* Task goal *
Copy out the material that follows line for line, with no changes.

* * * * * * * * *

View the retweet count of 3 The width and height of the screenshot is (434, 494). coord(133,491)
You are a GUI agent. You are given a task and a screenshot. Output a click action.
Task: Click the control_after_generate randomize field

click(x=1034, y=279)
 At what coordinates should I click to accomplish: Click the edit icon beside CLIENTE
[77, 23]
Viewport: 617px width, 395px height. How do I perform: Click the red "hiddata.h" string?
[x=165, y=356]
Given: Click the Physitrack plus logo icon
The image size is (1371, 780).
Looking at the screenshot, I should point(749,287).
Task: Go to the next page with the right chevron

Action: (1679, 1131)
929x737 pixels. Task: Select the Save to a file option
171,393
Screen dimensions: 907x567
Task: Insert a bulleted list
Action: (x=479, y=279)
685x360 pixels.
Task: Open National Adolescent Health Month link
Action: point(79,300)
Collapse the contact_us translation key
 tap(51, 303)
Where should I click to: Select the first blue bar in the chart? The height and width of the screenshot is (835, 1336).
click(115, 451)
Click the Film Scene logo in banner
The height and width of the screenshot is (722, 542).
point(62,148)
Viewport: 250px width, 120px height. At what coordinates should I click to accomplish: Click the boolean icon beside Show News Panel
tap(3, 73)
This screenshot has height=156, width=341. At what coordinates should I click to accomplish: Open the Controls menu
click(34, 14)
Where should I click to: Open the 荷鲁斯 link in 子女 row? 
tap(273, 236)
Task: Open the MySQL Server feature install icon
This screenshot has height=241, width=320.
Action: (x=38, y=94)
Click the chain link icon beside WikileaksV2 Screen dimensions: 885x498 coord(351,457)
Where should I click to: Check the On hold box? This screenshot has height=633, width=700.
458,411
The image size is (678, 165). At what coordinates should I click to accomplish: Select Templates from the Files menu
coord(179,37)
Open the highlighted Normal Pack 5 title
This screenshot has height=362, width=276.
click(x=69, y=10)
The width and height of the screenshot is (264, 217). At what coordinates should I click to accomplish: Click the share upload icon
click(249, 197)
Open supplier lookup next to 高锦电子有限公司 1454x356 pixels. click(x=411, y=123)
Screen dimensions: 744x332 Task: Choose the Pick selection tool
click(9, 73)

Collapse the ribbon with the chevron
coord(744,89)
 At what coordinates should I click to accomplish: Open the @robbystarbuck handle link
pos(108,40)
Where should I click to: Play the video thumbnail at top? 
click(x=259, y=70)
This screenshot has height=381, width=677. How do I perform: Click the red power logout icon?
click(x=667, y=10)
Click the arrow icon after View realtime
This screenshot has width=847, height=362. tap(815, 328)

* * * * * * * * *

* Reply to the exercise *
View the retweet count of 3 The width and height of the screenshot is (434, 494). coord(133,491)
You are a GUI agent. You are given a task and a screenshot. Output a click action.
Task: Click the control_after_generate randomize field

click(x=1034, y=279)
 At what coordinates should I click to accomplish: Click the edit icon beside CLIENTE
[77, 23]
Viewport: 617px width, 395px height. How do I perform: Click the red "hiddata.h" string?
[x=165, y=356]
Given: Click the Physitrack plus logo icon
The image size is (1371, 780).
Looking at the screenshot, I should point(749,287).
Task: Go to the next page with the right chevron

Action: (1679, 1131)
929x737 pixels. Task: Select the Save to a file option
171,393
Screen dimensions: 907x567
Task: Insert a bulleted list
Action: (x=479, y=279)
685x360 pixels.
Task: Open National Adolescent Health Month link
Action: point(79,300)
Collapse the contact_us translation key
 tap(51, 303)
Where should I click to: Select the first blue bar in the chart? The height and width of the screenshot is (835, 1336).
click(115, 451)
Click the Film Scene logo in banner
The height and width of the screenshot is (722, 542).
point(62,148)
Viewport: 250px width, 120px height. At what coordinates should I click to accomplish: Click the boolean icon beside Show News Panel
tap(3, 73)
This screenshot has height=156, width=341. At what coordinates should I click to accomplish: Open the Controls menu
click(34, 14)
Where should I click to: Open the 荷鲁斯 link in 子女 row? 
tap(273, 236)
Task: Open the MySQL Server feature install icon
This screenshot has height=241, width=320.
Action: (x=38, y=94)
Click the chain link icon beside WikileaksV2 Screen dimensions: 885x498 coord(351,457)
Where should I click to: Check the On hold box? This screenshot has height=633, width=700.
458,411
The image size is (678, 165). At what coordinates should I click to accomplish: Select Templates from the Files menu
coord(179,37)
Open the highlighted Normal Pack 5 title
This screenshot has height=362, width=276.
click(x=69, y=10)
The width and height of the screenshot is (264, 217). At what coordinates should I click to accomplish: Click the share upload icon
click(249, 197)
Open supplier lookup next to 高锦电子有限公司 1454x356 pixels. click(x=411, y=123)
Screen dimensions: 744x332 Task: Choose the Pick selection tool
click(9, 73)

Collapse the ribbon with the chevron
coord(744,89)
 At what coordinates should I click to accomplish: Open the @robbystarbuck handle link
pos(108,40)
Where should I click to: Play the video thumbnail at top? 
click(x=259, y=70)
This screenshot has height=381, width=677. How do I perform: Click the red power logout icon?
click(x=667, y=10)
Click the arrow icon after View realtime
This screenshot has width=847, height=362. tap(815, 328)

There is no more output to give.